EXERCISE BRIEF: Copy the items verbatim, starting at the line containing "The image size is (874, 479)." and continuing through the last line of the items, with both ends included.

[Items listed in a dataset]

╔══

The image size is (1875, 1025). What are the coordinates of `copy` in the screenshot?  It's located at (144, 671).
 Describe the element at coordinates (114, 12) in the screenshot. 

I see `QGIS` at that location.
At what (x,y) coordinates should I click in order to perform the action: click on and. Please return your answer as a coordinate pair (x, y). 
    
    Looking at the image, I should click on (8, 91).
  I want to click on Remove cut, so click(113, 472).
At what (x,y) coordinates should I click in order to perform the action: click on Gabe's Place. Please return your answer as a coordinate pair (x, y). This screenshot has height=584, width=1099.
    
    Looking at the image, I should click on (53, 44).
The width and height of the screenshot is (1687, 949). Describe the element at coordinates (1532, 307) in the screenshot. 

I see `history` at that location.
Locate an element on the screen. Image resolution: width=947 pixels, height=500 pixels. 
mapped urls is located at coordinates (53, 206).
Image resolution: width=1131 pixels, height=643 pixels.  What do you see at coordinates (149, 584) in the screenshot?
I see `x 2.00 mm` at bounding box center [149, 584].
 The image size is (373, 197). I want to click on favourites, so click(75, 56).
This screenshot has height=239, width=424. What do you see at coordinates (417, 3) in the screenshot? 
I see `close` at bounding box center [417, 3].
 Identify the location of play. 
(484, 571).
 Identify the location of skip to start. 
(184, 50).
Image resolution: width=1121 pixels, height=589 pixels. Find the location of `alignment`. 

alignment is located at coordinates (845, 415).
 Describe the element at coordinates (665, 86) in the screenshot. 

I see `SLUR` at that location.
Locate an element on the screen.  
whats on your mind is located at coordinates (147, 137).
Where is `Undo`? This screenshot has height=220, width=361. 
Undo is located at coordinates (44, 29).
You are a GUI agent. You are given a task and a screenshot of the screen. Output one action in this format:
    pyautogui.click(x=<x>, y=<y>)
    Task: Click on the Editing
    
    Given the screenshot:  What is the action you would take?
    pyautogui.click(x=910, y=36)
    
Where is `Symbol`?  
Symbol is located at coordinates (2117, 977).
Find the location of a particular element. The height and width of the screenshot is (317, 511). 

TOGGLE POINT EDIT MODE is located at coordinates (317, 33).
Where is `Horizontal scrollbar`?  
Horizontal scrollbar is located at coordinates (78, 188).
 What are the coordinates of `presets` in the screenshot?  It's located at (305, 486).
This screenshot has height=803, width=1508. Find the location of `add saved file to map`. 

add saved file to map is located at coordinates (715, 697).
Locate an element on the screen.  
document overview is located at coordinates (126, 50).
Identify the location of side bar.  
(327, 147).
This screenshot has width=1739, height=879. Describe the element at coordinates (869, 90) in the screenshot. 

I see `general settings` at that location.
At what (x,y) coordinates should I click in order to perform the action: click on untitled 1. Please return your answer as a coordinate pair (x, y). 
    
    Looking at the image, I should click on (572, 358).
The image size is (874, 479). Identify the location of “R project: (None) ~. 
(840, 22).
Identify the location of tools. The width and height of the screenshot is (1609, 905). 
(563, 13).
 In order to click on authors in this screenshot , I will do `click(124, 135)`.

╚══

RESULT OF THE EXERCISE:
The image size is (874, 479). Identify the location of “R project: (None) ~. 
(840, 22).
Identify the location of tools. The width and height of the screenshot is (1609, 905). 
(563, 13).
 In order to click on authors in this screenshot , I will do `click(124, 135)`.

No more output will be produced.